A definite highlight is the rowdy welcome you’ll get from a colony of sea lions which reside on some of Isla Espiritu Santo’s neighbouring islets. People like to snorkel with these magnificent whiskered beasts – usually with half an eye open for the tropical fish that abound here, the scintillating Parrotfish among them.

Slightly larger than Isla Espiritu Santo and 25 miles away is Isla Jan José, rugged, cactus-lined and with towering cliffs. It’s another great place to kayak, not least because of a large mangrove estuary on the island’s south side.

The wildlife in this part of the world naturally draws an eco-loving crowd: there’s a chance you’ll see everything from turkey vultures and brown pelicans to blue, grey and humpback whales, hammerhead and whale sharks and giant manta rays. Some of the world’s best game fishing can be found here, too, with yellowfin tuna and the famously feisty marlin (striped, black and blue) in abundance.

Almost a dozen notable islands fringe the coast between La Paz and Loreto, and while there are geographic similarities, each has its own merits. The tiny Isla Danzante, for example, is home to a remarkably rich range of reptiles, though visitors tend to come for the views: it is two miles across beautiful blue waters to the Baja California mainland and the same distance in the opposite direction to the sprawling Isla Carmen. Isla Danzante is the perfect spot from which to watch the sun go down.

Compared to certain other nautical gems, the Sea of Cortez – named in honour of Spanish Conquistador Hernán Cortés by one of his explorers who sailed the length of the Baja California Peninsula in 1539 – is pleasantly sedate.
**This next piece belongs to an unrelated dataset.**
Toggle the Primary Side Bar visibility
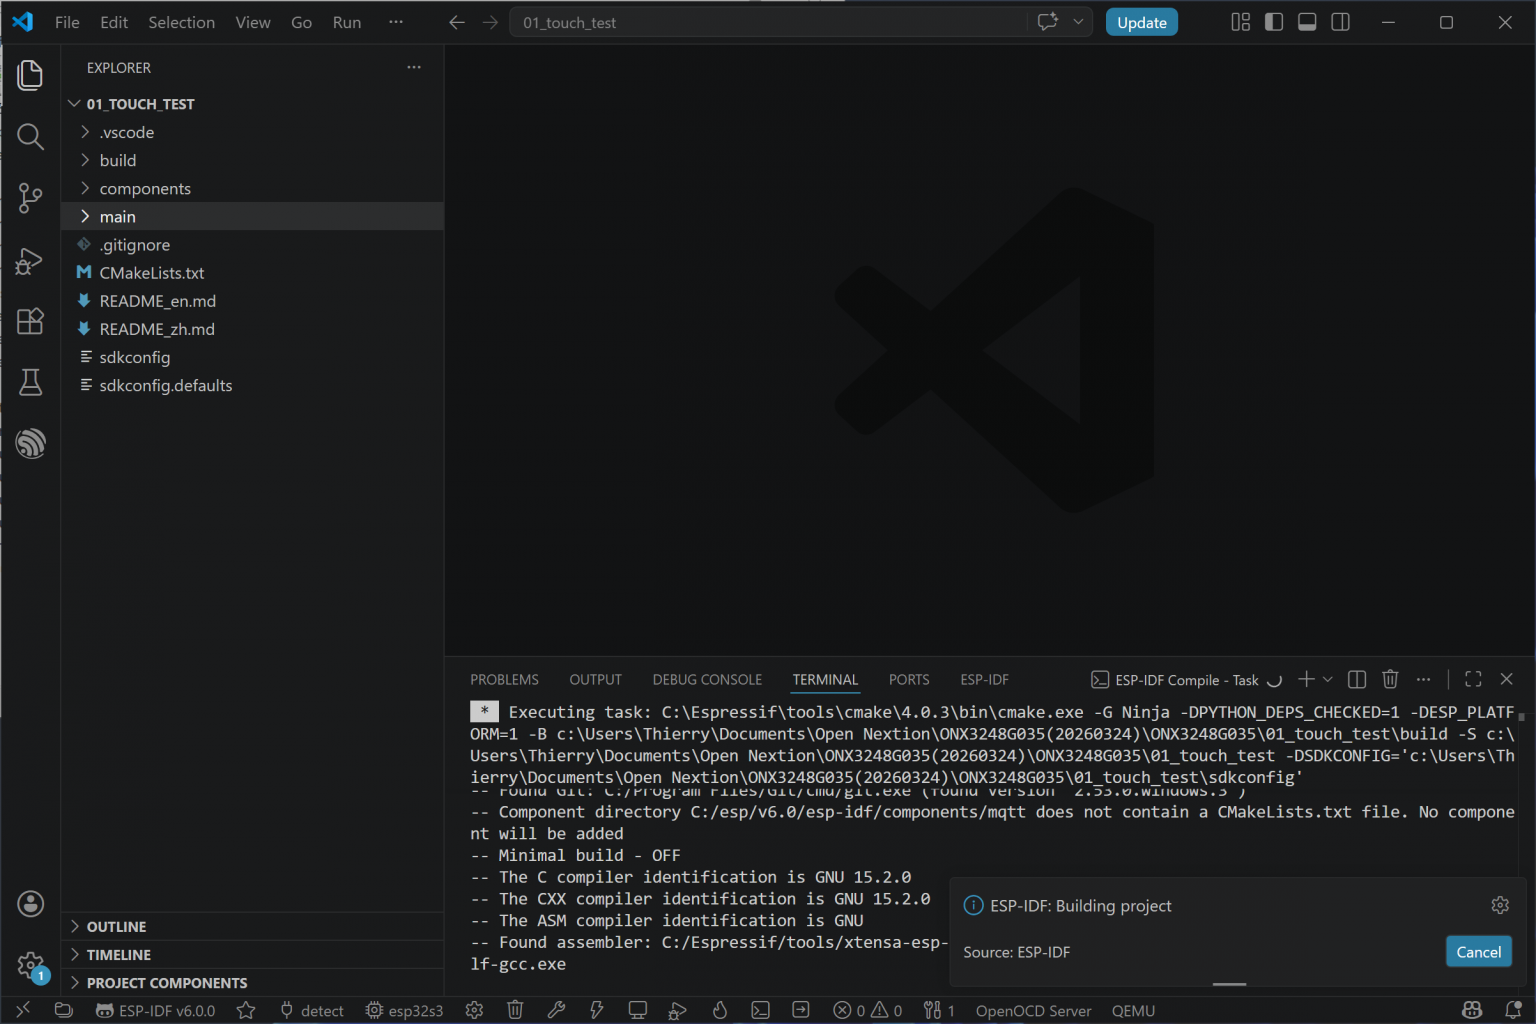 click(x=1273, y=21)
That’s not to say that tourism hasn’t changed this strip of land over the past few decades, but who’s to say that development is always detrimental? At Loreto, for example, locals may tell you that you’re in the oldest permanent settlement on the peninsula – but they’ll also be be able to point you to the acclaimed Villa del Palmar Beach Resort. Built in 2010 and named at the 2015 World Travel Awards as Mexico’s best beach resort, this is where to head if you want to indulge yourself in a 39,000-sq-ft of sumptuous spa heaven.

The Sea of Cortez is one of those places where you amass memories that will last a lifetime. And when Steinbeck mused in 1962 that “Many a trip continues long after movement in time and space have ceased,” there’s a good bet that he was momentarily back in sunny Baja California.